他听见那刺客在他耳边说,“你这有没有金疮药,我要最好的金创药。” 他故作害怕,瑟瑟发抖,“有,有,我去拿。”他弯下腰,去那台底下拿出从慕国带回来的金疮药,递过去的时候,再思考这黑纱之下暗藏着怎么样的一张脸。
黑衣人接过那一瓶金疮药后,手里刀却还是没放下,依然对着那看上去长相绝佳的小人儿脖子,“你是王后?小模样倒是生得很俊俏啊?” 天澜的脑袋瓜开始飞速运转,在思考着,对方这是怎么潜入进来的,嘴上还在示弱说,“是,是,是,但是好汉饶命,我这王后是被迫和亲的,跟那短命鬼没有感情的。”
那黑衣人一听砸吧嘴,开始打听起来,“被迫啊,你这长相倒是生的不错,这金疮药看上去是特制的?你这面孔长得也不像这天盛国的女子,哪来的?”
天澜实话实说,“好汉饶命,我这是从慕国来的,我们那地方小国寡民估计你不知道的,我是慕国来的,说是冲喜。”他来这天盛,人生地不熟,说他有凤命。
黑衣刺客闻言哈哈大笑,似乎听见了什么天大的笑话,“给练潇勉冲喜?哈哈哈,他这家伙就算冲喜,也活不了多久的,可怜呢这美娇娘了,哈哈,再说了那家伙,怎么看也是个龙阳之好。”
甚至于黑衣人连练潇勉的脾气喜好都知道差不多,这其中不自觉让人想入非非。 天澜依然在示弱,时不时还小声询问,“好汉和他什么关系?” 那黑衣人撕开手臂上的碎步,打开金疮药撒了上去,终于那刀没再对着天澜了,“仇人,仇人,血海深仇。”
天澜隐隐约约感觉此人武功很高,甚至能够感受到此人内力暗流涌动,不敢轻易出手,一听黑衣此刻说和短命鬼有仇,他也跟着附和说,“我和他也是血海深仇,他强抢民女,我不愿意嫁给他的,对对对。”
黑衣刺客抓住那白皙的手臂,忙问那小美人,“那你守宫砂怎么没了?他这家伙不是从来不近女色吗?”大惊失色起来,在思考到底是不是练潇勉干的。 天澜此刻忽然名角附身般,开始哭泣,可惜就是一滴眼泪也哭不出来,“呜呜呜呜,我这是被他给……你懂的!”
黑衣刺客嘴里冒出来两个字,“强……暴了?”黑衣刺客瞪大着眼睛,显然是很期待天澜的回答,谁不爱八卦。
然而天澜的回答居然是,“他长得比女子好看,他引诱我的,你那么了解他脾气秉性也是知道的吧,意外。”

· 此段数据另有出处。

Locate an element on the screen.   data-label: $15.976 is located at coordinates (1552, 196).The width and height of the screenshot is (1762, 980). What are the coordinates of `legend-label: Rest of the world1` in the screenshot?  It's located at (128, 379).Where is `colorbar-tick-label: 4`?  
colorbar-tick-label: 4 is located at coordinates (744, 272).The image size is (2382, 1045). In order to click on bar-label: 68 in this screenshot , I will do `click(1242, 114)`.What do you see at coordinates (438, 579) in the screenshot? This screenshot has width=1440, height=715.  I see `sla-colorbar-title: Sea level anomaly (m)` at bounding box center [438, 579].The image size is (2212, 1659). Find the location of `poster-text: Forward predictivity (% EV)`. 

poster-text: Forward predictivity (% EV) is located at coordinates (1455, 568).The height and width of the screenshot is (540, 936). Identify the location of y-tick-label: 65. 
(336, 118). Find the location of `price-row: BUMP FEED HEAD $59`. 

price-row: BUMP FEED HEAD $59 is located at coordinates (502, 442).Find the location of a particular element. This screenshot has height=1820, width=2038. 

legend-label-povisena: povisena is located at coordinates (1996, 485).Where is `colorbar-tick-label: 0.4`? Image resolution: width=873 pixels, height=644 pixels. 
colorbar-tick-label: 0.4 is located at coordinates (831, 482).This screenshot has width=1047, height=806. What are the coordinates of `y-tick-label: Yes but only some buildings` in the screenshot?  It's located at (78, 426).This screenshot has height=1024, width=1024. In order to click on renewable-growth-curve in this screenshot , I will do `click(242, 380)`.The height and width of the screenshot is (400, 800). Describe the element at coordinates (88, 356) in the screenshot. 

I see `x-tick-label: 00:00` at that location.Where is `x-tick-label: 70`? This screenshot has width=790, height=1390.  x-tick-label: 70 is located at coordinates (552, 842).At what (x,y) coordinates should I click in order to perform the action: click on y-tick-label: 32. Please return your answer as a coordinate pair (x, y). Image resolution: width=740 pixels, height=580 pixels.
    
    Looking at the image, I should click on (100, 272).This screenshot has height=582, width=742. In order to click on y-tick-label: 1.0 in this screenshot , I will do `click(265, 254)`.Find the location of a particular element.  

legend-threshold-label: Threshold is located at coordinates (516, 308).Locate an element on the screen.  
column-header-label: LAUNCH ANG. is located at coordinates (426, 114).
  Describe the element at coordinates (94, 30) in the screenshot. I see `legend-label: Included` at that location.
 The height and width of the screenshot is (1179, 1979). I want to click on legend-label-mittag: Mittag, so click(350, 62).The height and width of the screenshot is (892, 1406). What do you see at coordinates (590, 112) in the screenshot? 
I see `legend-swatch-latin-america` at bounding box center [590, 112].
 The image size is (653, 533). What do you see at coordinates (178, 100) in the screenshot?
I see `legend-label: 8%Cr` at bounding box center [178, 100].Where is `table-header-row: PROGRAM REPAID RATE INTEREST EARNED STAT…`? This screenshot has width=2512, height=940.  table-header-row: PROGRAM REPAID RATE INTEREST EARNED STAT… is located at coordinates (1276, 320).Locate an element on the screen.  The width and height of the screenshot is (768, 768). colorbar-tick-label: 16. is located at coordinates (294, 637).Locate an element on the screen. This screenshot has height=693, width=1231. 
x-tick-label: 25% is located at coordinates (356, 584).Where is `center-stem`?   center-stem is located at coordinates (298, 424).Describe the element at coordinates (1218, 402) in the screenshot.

确实是意外。 黑衣刺客反倒是不这样觉得,不以为然毫不在意的说,“哦,生的有那么好看嘛?那短命鬼长得好看有什么用,还不是个活不过十九的短命鬼,要不你跟了我?”
天澜一听又急中生智,想着赶紧让这刺客跑吧,他知道自己是打不过的,只能努力装一装让人赶紧走,“好汉饶命,这种话别说了,你快擦药到时候赶紧跑,不然这宫里要出事的,会抓着你的。”
黑衣刺客那把刀又架在了这位王后的脖子上,就等着看这位王后葫芦里卖的什么药,“你这是在关心我?事出反常必有妖,你到底是为何关心我?”
天澜眼泪总算挤出来一滴,他开始哭诉,“你和他血海深仇嘛,我和他也不共戴天,你看着朋友的朋友就是朋友,那你我不就是朋友了嘛,既然如此,帮你不也是应该的。” 黑衣刺客见这王后很呆很可爱,明明这么拙劣的演技,谁看了不觉得假,但是这王后居然把自己骗来,于是他决定陪着这王后玩,“哦,既然如此,谢了。” 天澜催促起来,生怕等一下一群人冲进来,他就跳进黄河洗不清了,“好汉你不走吗?” 黑衣人说着话,手里的刀离天澜的脖子越发近了,“走什么走,这地方不是挺好的吗?就在这待着啊,今晚小美人你陪我睡一觉。” 天澜直接脱口而出,“找别人吧。” 黑衣人举着刀叫喊着,“脱!”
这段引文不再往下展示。